Live Monitoring: Real-Time Anomaly Detection

Running DeepSentry in production: streaming logs, real-time scoring, alerts, and integration patterns.

What is Live Monitoring?

After training your models, you want to continuously monitor new logs. Live monitoring:

  1. Reads incoming log entries in real-time
  2. Encodes each message using the trained text autoencoder
  3. Scores each sequence using the anomaly detector
  4. Alerts when anomaly scores exceed a threshold
  5. Maintains rolling statistics for adaptive thresholding
┌──────────────────────────────────────────────────────────┐ │ LIVE MONITORING PIPELINE │ ├──────────────────────────────────────────────────────────┤ │ │ │ Incoming Logs Processing │ │ ────────────── ────────── │ │ │ │ "14:23:45 Got block" │ │ "14:23:46 BlockReport" [READ LOG] │ │ "14:23:47 Verification" │ │ │ ▼ │ │ (rotating through logs) [ENCODE TEXT] │ │ Compress to 128-D │ │ │ │ │ ▼ │ │ [MANAGE SEQUENCE WINDOW] │ │ Sliding window of 10 vectors │ │ │ │ │ ▼ │ │ [ANOMALY SCORING] │ │ Reconstruction Error │ │ │ │ │ Threshold = mean + 2.5 × std ▼ │ │ [COMPARE TO THRESHOLD] │ │ Score < Threshold? ✓ NORMAL │ │ Score > Threshold? ⚠ ANOMALY │ │ │ │ │ Alert Destinations ◄──────── ▼ │ │ ├─ Slack webhook [ALERT ON ANOMALY] │ │ ├─ PagerDuty Msg + Score + Time │ │ ├─ Email │ │ └─ Syslog │ │ │ ├──────────────────────────────────────────────────────────┤ │ Status: Running, 10K msgs/sec, 120s latency │ │ Last anomaly: 5 mins ago (score: 4.8) │ └──────────────────────────────────────────────────────────┘

Running Live Monitoring

Basic Execution

bash dockerrun/run_live_monitoring.sh

The live monitor starts and reads logs according to configuration.
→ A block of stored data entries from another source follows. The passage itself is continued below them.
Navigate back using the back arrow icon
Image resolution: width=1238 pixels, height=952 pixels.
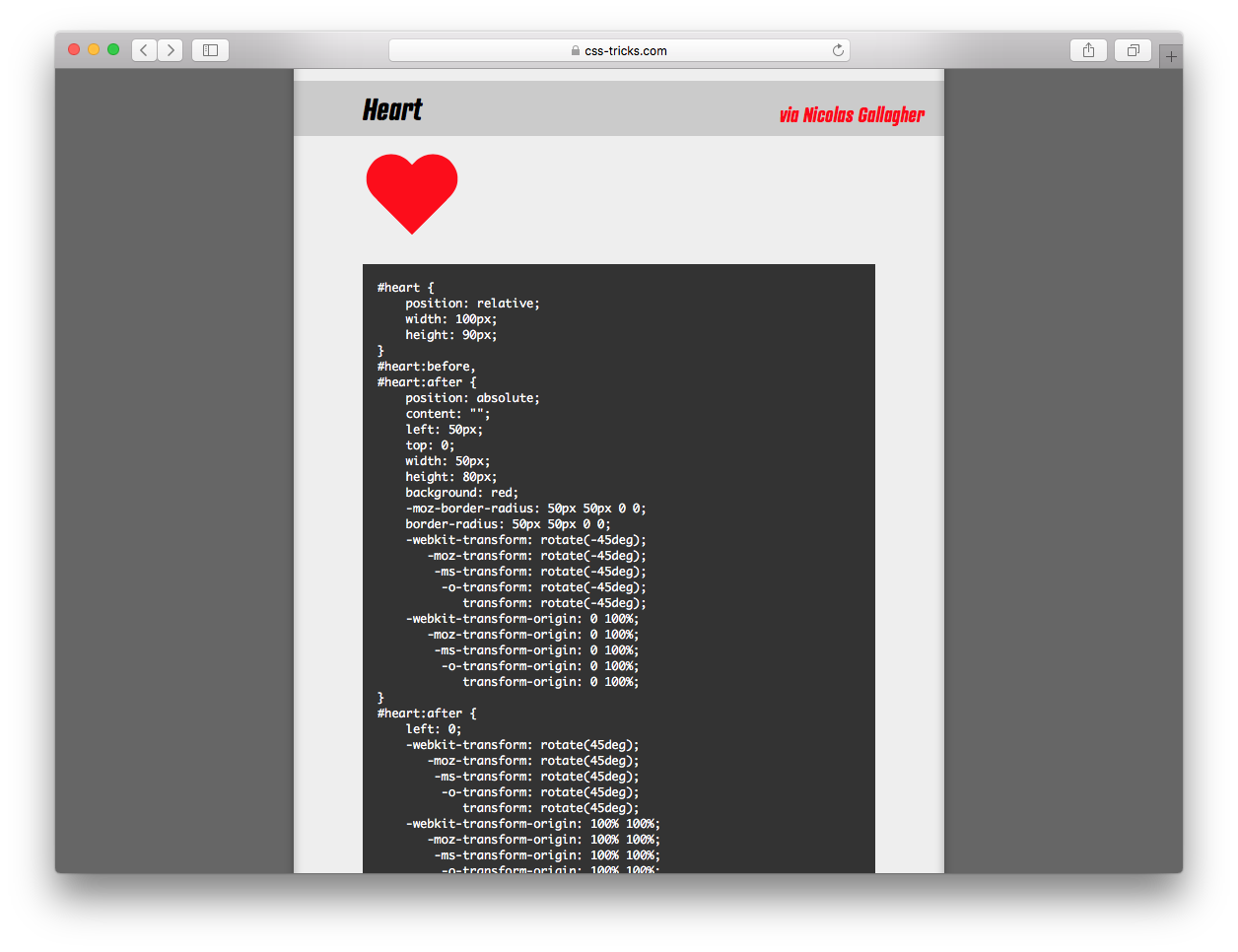pos(144,49)
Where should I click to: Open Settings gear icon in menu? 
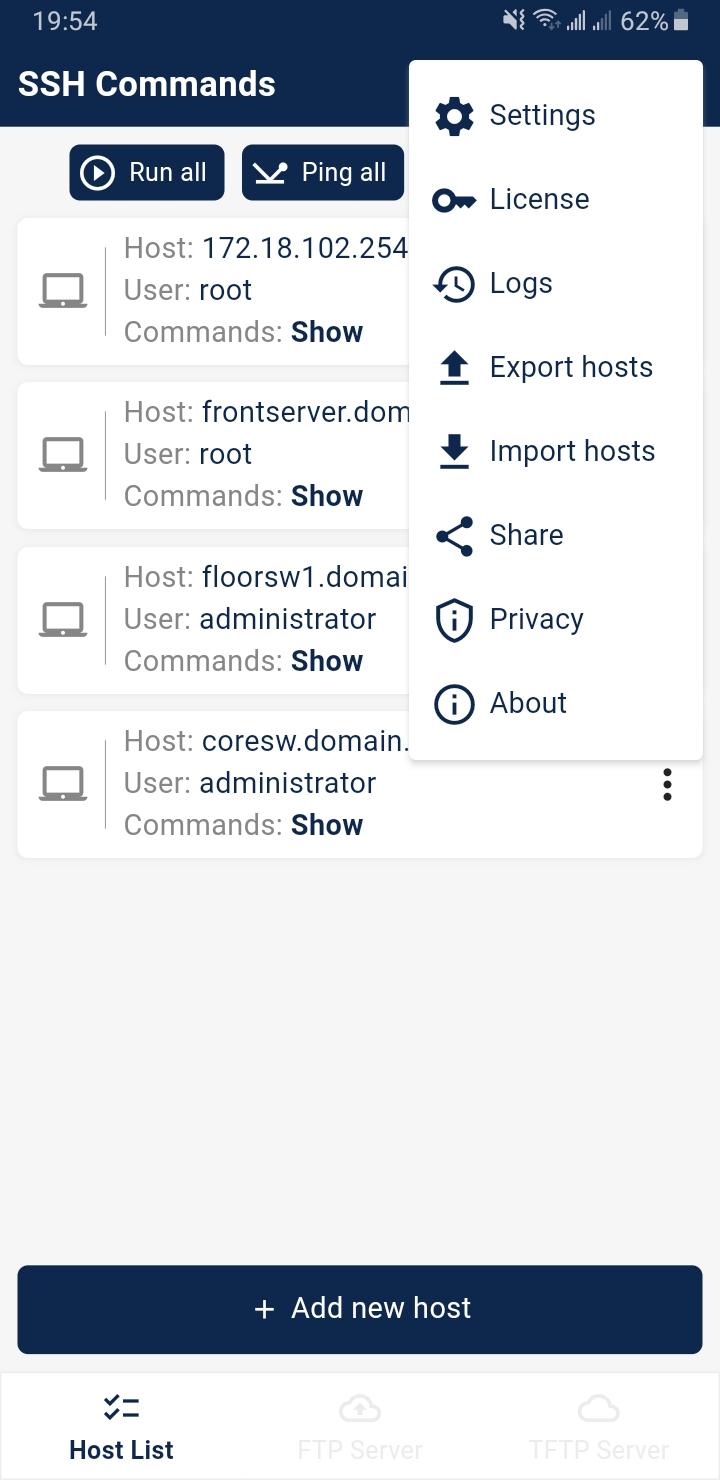tap(454, 115)
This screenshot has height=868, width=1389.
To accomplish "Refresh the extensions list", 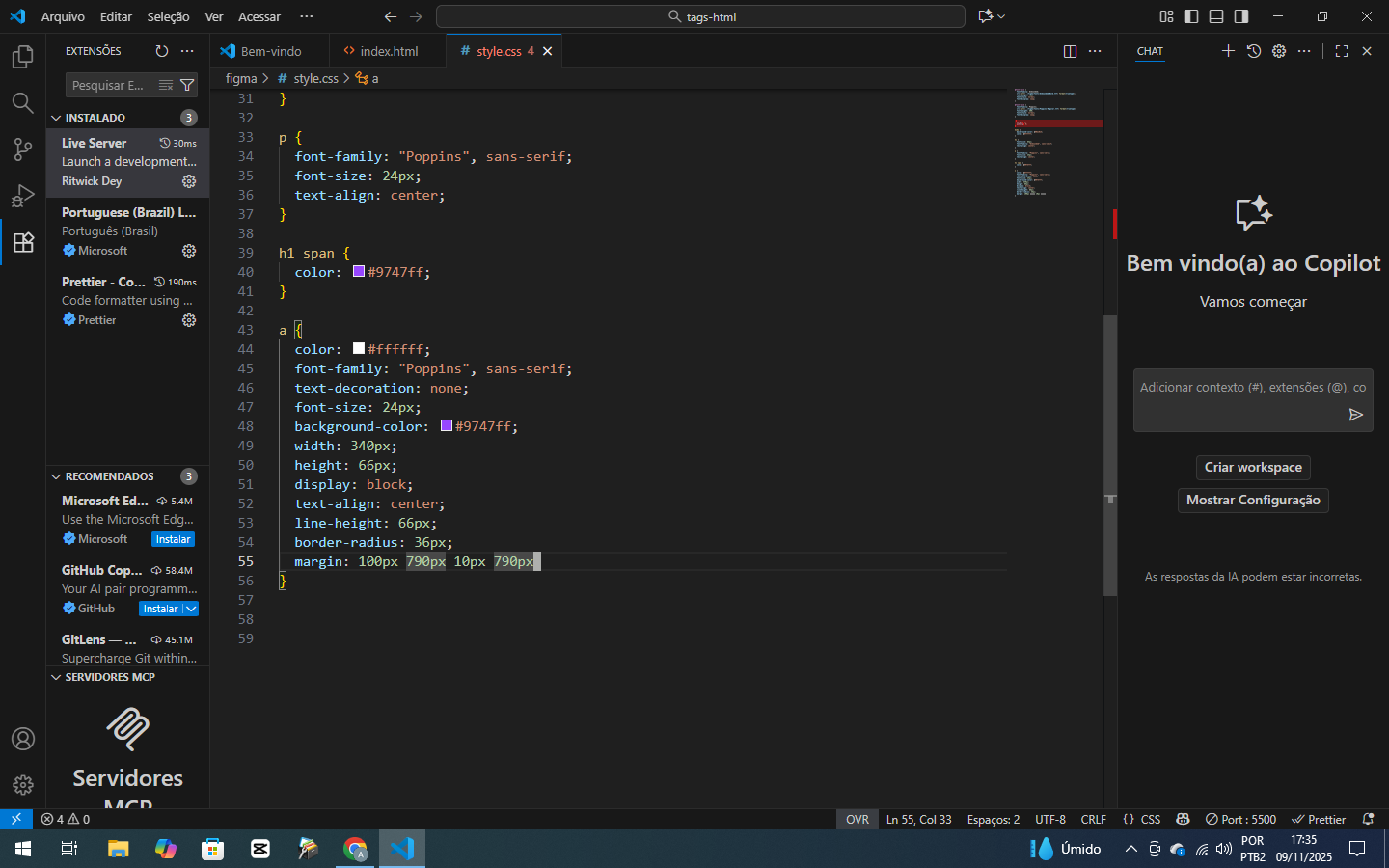I will tap(162, 51).
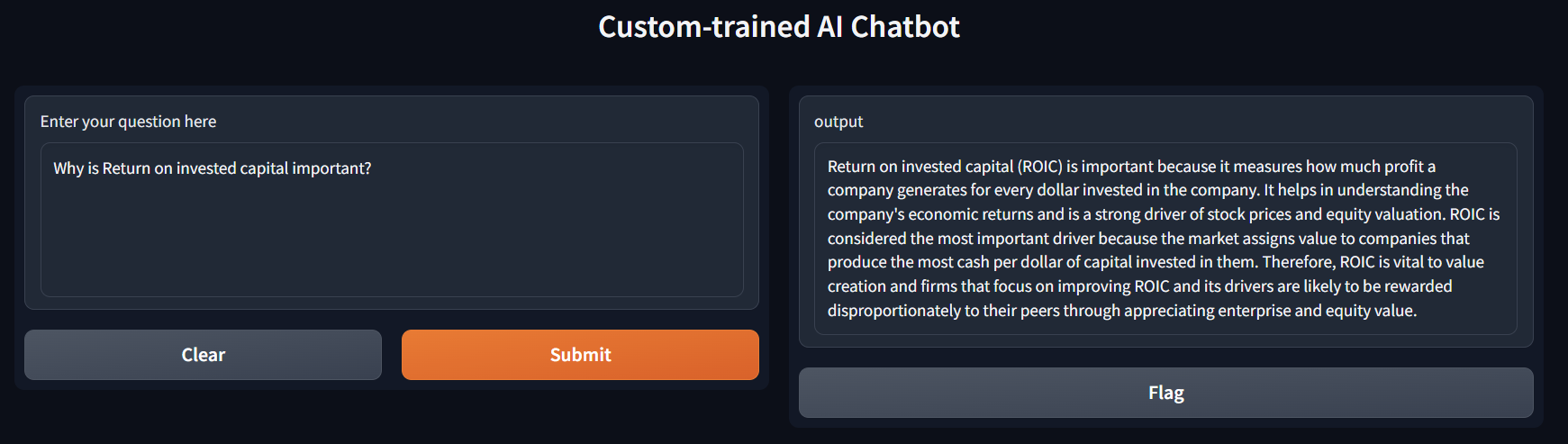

Output looks like:

[14:23:45] Normal - score: 0.12 - "Got block report from..."
[14:23:46] Normal - score: 0.09 - "Verification complete"
[14:23:47] ANOMALY - score: 3.45 - "Unexpected error" ⚠️
[14:23:48] Normal - score: 0.14 - "Retrying connection..."
        

Input Sources

Configure in live_monitoring_config.yml:


# From a file
log_file: /var/log/myapp.log
tail_mode: true   # Start from end (watch for new entries)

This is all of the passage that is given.